"…Дело в том, что искусство так глубоко пускает свои корни в общественную жизнь, что в частном вымысле, облекающем очень общую, касающуюся чувств действительность, нравы и вкусы какой-нибудь эпохи или класса нередко составляют изрядную долю и могут даже особым образом оживить впечатление. Разве, отчасти, не ради придворных зрительниц, томимых нежной страстью, Расин, желая показать в противоборстве наслаждений и злодейств осуществление трагических судеб, воскрешал по преимуществу тени принцесс и королей?.."
В «Пире» можно найти также портрет графини Адеом де Шевинье, которой Пруст восхищался, которую, как ему казалось, любил, не слишком в это веря, и которая приводила его в отчаяние, повторяя, как попугай: "Меня Фитц-Джеймс ждет", когда он преследовал ее на авеню Габриель; портрет, где уже предвосхищено племя Германтов, "произошедшее, без сомнения, от какой-нибудь богини и птицы":
"…Часто в театре она сидит, облокотившись о перила своей ложи; ее рука в белой перчатке тянется, словно гордый стебель, прямо вверх, к подбородку, опирающемуся на фаланги пальцев. Обычная накидка из белого газа укрывает ее совершенное тело подобно сложенным крыльям. Кажется, будто какая-то птица грезит, застыв на своей изящной, хрупкой ножке. И что за прелесть видеть, как подле нее трепещет веер из перьев и бьет своим белым крылом… Она и женщина, и грёза, и чуткое, подвижное животное, снежно-крылая лань, ястреб с глазами из драгоценных каменьев; вместе с мыслью о волшебстве ее красота вызывает дрожь…"

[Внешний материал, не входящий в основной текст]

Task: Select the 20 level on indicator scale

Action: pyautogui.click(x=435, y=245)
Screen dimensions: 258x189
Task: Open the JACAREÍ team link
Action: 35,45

Это не самое лучшее у Пруста; волнам красивых фраз тут не хватает длины и плавности; чтобы придать этому портрету вермеерову законченность, ему придется переписывать его помногу раз; но впечатления, легшие в основу образа Орианы, уже закреплены.
Если в 1892 году желание нравиться и преобладало у Марселя Пруста над любовью к истине, то он сознавал эту опасность. Эпиграфами к одной своей новелле, озаглавленной "Виоланта, или Светская жизнь" он опять поставил слова из "Подражания Христу": "Меньше общайтесь с юнцами и людьми светскими… Не желайте предстать пред великими… Не опирайтесь на тростник, ветром колеблемый, и не доверяйтесь ему, ибо всякая вещь подобна траве, и минут красы ее, как цветы полевые…"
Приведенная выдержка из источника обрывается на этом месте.